WHAT YOU HAVE TO DO.
Look through the data below and extract, unchanged, the lines from the one that contains "Expand the もっと見る" to the one that contains "This screenshot has width=603, height=653.", both included.

DATASET CONTENT.

——————————

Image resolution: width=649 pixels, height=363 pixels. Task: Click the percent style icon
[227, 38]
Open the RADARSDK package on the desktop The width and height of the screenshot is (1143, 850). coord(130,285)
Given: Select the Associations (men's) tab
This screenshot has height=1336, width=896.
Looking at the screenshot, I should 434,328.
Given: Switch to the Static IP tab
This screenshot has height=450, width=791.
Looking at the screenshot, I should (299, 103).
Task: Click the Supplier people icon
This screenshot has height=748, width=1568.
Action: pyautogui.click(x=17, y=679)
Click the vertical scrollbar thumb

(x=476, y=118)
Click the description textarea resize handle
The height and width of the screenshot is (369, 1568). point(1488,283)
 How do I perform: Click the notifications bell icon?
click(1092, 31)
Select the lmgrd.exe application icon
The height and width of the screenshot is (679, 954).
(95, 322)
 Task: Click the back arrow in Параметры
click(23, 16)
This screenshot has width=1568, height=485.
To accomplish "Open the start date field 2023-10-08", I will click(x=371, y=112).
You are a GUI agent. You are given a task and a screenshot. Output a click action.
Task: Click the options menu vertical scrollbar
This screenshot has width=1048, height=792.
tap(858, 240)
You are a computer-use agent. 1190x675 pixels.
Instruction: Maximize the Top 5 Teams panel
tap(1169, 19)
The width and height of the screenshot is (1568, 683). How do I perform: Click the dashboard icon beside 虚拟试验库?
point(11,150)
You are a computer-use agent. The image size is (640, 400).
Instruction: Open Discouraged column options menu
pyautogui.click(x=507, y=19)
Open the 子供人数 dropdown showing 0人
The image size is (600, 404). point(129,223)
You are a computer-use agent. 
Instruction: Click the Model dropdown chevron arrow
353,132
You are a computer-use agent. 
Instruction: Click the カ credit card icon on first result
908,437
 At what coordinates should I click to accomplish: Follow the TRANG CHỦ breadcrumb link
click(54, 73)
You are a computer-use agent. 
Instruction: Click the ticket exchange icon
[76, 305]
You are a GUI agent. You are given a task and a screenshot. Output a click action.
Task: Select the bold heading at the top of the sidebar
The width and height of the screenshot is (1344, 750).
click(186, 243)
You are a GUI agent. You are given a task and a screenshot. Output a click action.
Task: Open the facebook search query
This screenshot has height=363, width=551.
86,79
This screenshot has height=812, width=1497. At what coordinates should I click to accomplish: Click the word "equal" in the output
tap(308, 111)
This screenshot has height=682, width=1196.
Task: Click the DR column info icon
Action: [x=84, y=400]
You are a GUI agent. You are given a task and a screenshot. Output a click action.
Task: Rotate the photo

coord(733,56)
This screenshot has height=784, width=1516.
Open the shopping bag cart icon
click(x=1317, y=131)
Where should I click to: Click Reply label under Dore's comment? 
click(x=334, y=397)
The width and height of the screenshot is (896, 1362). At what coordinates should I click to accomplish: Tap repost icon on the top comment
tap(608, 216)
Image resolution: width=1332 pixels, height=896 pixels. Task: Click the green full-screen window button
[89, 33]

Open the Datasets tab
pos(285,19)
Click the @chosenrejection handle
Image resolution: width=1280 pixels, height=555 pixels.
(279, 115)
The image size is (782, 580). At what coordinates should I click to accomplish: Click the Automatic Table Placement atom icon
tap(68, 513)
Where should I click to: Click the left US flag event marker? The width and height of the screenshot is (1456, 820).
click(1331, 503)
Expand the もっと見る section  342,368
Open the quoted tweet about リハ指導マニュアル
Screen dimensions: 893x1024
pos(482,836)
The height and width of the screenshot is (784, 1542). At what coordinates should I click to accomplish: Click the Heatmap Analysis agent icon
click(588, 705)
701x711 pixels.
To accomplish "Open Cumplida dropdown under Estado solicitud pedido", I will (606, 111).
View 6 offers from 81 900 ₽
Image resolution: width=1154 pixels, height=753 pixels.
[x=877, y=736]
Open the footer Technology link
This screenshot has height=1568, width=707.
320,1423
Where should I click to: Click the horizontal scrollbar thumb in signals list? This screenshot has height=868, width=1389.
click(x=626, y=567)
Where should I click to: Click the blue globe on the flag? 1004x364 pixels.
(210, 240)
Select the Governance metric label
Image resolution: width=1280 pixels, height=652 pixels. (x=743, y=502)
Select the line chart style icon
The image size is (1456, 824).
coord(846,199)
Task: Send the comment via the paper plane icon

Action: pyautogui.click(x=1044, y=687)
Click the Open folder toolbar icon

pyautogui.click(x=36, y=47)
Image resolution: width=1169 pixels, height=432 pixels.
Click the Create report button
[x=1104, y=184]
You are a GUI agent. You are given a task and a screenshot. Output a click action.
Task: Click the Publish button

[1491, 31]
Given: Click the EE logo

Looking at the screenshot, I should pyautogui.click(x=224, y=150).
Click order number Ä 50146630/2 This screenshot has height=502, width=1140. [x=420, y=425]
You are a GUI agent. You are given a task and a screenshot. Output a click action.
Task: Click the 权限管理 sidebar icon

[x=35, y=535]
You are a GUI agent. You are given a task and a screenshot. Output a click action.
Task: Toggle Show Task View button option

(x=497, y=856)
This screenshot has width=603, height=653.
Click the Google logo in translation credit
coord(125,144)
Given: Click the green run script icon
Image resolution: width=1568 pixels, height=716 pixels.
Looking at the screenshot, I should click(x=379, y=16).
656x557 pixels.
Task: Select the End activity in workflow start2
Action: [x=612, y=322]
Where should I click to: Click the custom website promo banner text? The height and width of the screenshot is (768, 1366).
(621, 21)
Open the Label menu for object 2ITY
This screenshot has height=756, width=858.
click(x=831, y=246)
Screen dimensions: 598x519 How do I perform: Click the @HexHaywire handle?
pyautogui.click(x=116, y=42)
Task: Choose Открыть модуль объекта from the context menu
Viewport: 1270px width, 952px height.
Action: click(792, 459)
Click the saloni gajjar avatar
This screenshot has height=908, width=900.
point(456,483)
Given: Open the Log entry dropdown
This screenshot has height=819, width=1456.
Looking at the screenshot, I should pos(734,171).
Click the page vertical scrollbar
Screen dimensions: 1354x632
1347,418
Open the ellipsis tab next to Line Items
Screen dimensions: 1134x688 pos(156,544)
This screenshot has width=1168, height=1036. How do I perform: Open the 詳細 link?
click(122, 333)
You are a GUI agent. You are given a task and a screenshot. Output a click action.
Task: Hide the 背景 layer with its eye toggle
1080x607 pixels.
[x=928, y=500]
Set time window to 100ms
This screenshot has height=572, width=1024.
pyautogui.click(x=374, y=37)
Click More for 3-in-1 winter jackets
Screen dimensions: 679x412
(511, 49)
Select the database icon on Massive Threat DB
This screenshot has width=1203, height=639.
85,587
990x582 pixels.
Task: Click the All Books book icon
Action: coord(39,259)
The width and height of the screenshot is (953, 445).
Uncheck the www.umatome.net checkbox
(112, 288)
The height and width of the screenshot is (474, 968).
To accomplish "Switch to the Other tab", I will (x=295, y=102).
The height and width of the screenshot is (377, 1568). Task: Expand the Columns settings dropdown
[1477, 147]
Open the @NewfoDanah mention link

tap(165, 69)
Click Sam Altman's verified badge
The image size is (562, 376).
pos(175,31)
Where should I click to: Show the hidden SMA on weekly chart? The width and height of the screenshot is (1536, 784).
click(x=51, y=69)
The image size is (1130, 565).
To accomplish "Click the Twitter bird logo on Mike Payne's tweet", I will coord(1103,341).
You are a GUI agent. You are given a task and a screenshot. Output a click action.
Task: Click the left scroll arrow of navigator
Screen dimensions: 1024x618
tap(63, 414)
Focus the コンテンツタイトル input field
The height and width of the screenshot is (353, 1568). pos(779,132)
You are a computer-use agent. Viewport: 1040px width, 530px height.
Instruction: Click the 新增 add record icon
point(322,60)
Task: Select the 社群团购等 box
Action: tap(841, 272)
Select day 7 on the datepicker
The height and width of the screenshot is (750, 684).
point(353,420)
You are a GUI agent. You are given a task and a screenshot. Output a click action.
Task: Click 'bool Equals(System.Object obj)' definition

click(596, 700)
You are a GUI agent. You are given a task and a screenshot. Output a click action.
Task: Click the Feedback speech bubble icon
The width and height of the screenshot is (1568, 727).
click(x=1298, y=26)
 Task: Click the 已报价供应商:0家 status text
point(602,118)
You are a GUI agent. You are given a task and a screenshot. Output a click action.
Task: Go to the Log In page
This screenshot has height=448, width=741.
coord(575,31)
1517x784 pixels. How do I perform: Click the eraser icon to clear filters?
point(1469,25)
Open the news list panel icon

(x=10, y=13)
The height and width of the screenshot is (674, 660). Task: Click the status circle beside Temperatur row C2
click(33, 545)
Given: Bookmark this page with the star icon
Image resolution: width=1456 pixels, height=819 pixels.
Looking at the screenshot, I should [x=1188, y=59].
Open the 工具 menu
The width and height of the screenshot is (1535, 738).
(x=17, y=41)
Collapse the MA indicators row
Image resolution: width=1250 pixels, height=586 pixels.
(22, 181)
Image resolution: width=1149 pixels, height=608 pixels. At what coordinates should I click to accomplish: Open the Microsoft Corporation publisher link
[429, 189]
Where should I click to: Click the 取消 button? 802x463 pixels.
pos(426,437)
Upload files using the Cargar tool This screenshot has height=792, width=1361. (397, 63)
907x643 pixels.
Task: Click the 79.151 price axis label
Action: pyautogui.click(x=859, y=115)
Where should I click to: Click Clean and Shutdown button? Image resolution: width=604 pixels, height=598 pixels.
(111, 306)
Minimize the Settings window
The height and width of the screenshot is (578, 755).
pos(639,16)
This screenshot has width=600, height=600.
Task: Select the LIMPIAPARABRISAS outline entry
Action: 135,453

——————————

RESPONSE TO THIS EXERCISE.
Expand the もっと見る section  342,368
Open the quoted tweet about リハ指導マニュアル
Screen dimensions: 893x1024
pos(482,836)
The height and width of the screenshot is (784, 1542). At what coordinates should I click to accomplish: Click the Heatmap Analysis agent icon
click(588, 705)
701x711 pixels.
To accomplish "Open Cumplida dropdown under Estado solicitud pedido", I will (606, 111).
View 6 offers from 81 900 ₽
Image resolution: width=1154 pixels, height=753 pixels.
[x=877, y=736]
Open the footer Technology link
This screenshot has height=1568, width=707.
320,1423
Where should I click to: Click the horizontal scrollbar thumb in signals list? This screenshot has height=868, width=1389.
click(x=626, y=567)
Where should I click to: Click the blue globe on the flag? 1004x364 pixels.
(210, 240)
Select the Governance metric label
Image resolution: width=1280 pixels, height=652 pixels. (x=743, y=502)
Select the line chart style icon
The image size is (1456, 824).
coord(846,199)
Task: Send the comment via the paper plane icon

Action: pyautogui.click(x=1044, y=687)
Click the Open folder toolbar icon

pyautogui.click(x=36, y=47)
Image resolution: width=1169 pixels, height=432 pixels.
Click the Create report button
[x=1104, y=184]
You are a GUI agent. You are given a task and a screenshot. Output a click action.
Task: Click the Publish button

[1491, 31]
Given: Click the EE logo

Looking at the screenshot, I should pyautogui.click(x=224, y=150).
Click order number Ä 50146630/2 This screenshot has height=502, width=1140. [x=420, y=425]
You are a GUI agent. You are given a task and a screenshot. Output a click action.
Task: Click the 权限管理 sidebar icon

[x=35, y=535]
You are a GUI agent. You are given a task and a screenshot. Output a click action.
Task: Toggle Show Task View button option

(x=497, y=856)
This screenshot has width=603, height=653.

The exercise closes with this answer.